• **WORK INSTRUCTIONS**
Tally the lines of the data that include the word "profile" and state the total, nothing else.

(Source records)

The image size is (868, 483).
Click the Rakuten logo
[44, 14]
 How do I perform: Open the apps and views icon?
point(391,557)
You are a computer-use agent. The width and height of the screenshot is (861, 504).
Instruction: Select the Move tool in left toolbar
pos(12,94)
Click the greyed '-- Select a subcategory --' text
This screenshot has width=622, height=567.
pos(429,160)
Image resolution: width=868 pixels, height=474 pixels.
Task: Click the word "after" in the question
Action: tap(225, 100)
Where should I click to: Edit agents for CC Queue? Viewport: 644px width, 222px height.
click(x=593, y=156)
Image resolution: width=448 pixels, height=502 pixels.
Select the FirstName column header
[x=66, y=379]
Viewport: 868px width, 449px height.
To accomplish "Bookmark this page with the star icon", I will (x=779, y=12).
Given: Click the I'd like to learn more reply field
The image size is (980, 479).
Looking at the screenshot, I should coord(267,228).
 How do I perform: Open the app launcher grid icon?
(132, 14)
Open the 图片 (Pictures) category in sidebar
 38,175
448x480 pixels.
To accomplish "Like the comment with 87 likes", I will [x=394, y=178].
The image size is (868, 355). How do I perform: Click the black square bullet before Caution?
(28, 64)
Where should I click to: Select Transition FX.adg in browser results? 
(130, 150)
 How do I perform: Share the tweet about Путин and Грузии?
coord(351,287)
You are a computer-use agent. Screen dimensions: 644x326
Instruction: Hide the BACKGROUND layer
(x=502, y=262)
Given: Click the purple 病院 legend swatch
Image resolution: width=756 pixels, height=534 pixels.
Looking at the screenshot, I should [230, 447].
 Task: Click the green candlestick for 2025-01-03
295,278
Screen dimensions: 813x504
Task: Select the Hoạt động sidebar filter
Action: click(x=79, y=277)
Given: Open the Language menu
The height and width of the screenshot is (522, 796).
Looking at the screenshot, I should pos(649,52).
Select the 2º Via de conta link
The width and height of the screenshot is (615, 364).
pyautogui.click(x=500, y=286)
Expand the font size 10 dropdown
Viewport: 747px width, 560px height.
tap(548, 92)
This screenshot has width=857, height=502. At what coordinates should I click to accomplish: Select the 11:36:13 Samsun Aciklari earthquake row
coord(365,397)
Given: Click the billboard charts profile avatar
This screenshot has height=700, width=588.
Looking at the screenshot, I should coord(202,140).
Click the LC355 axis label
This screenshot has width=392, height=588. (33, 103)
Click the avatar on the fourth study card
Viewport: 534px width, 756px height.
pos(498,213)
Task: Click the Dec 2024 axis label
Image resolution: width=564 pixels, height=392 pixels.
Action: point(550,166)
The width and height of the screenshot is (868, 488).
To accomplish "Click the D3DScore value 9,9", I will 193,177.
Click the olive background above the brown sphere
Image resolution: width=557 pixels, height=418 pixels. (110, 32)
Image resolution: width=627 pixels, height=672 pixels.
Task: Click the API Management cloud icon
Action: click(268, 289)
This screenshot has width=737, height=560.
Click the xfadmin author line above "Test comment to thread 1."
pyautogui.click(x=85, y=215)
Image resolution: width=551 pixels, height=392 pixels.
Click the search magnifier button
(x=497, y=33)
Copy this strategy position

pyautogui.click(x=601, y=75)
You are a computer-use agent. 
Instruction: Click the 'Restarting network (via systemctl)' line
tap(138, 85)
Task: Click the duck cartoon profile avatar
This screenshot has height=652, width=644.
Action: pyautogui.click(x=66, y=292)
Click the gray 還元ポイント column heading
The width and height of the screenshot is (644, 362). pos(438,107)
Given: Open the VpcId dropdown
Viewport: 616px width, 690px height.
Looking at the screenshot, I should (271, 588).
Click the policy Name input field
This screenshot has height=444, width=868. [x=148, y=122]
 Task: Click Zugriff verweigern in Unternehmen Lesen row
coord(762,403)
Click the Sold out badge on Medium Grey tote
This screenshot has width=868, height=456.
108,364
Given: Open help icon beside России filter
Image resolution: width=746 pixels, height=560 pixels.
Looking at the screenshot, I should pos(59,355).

• **SOLUTION TO THE PROBLEM**
2